> [Complete the following]:
[1] Write out the forum thread about affordable DCC systems word for word, from "I went with" up to and including "run more locos.".
[2] How would the forum thread on choosing an affordable DCC system go on from its last sentence? Continue it.

BEGIN Reading passage

# Most Affordable DCC System?



## jjb727 (Apr 13, 2012)

I'm looking for something simple, since I won't be having that big of a layout. I will probably be running 10 trains at max too,but not all at the same time, since my layout will be a two track mainline.


----------



## joed2323 (Oct 17, 2010)

how many locos do you plan on running at the same time? 10 trains is a decent amount.

I was going to suggest the nce power cab if you were only planning on running 2 maybe 3 max, but you could always just get the nce pro cab and then you could plan on running alot more locos at the same time.

I went with the nce power cab since i was only planning on running a couple locos at once, but sometime in the near future if my layout grows to where i want to run more locos I can simply upgrade my powercab to run more locos.

Before i bought my powercab it was between the digitrax zephyr and the powercab, both of these units imop are 2 of the top dogs on the market.

END Reading passage
BEGIN Stored data

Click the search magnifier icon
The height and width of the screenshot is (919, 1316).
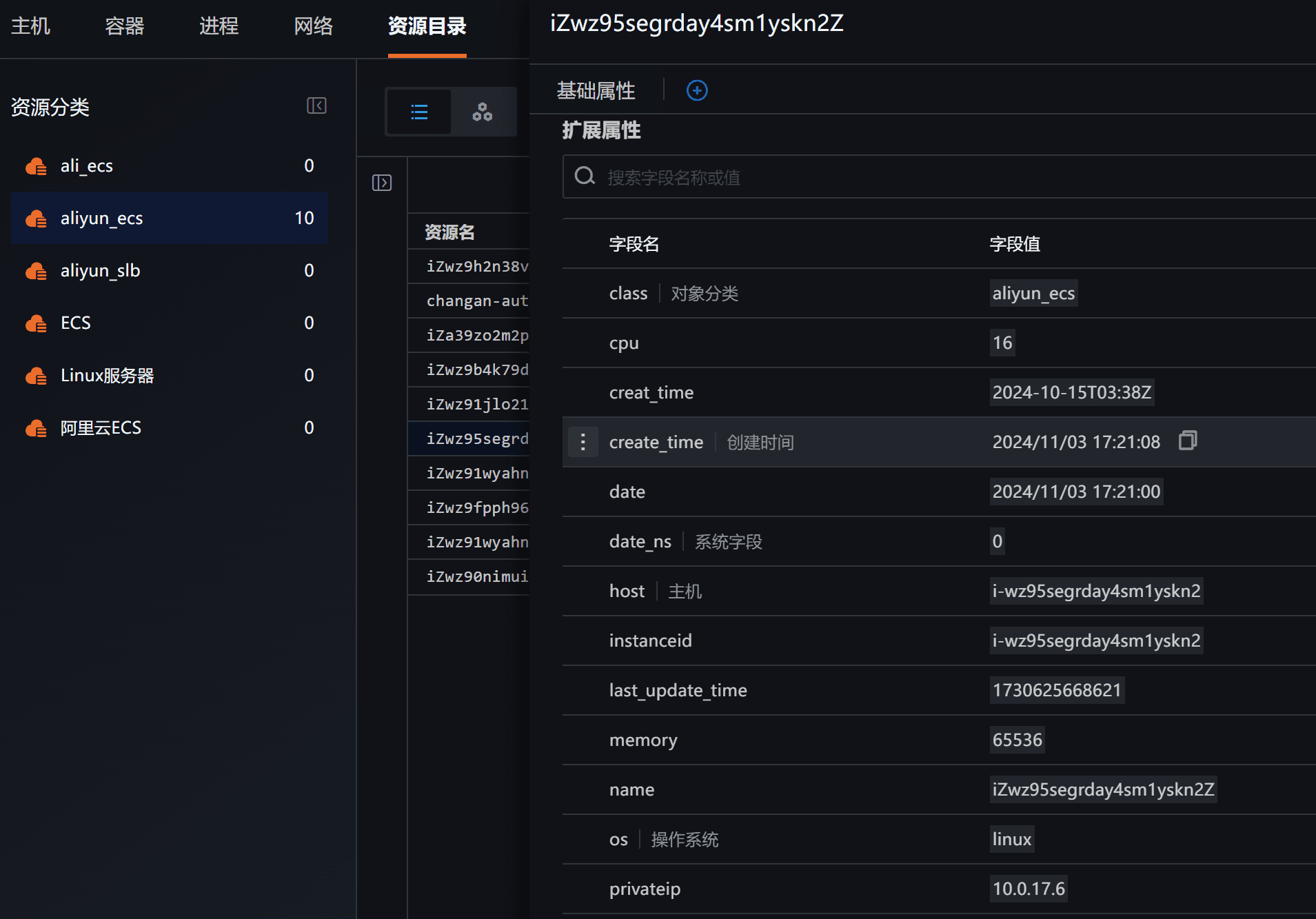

END Stored data

> [Results of the exercise]:
[1]
I went with the nce power cab since i was only planning on running a couple locos at once, but sometime in the near future if my layout grows to where i want to run more locos I can simply upgrade my powercab to run more locos.

[2]
Most model railroad clubs either run digitrax or nce, so i wanted something that was well known for being excellent in all areas...

You gotta figure out what you plan on doing with your layout first. Then you can start narrowing down the different units on the market. The amount of locos you want to run at a time is a big deciding factor. You can get either the digitrax zephyr or nce power cab for under 200 dollars easy, but the zepyhr has more amps so you could run more locos out of the box, but the power cab is a handheld throttle and the zephyr isnt, but on the power cab you are limited to how far you can walk around your layout since wires are connected to the powercab. The zepyhr is a satationary unit.

I may sound biased to the digitrax or nce, but honestly i think these are one of the best manufactures on the market...


----------



## New Berlin RR (Feb 11, 2012)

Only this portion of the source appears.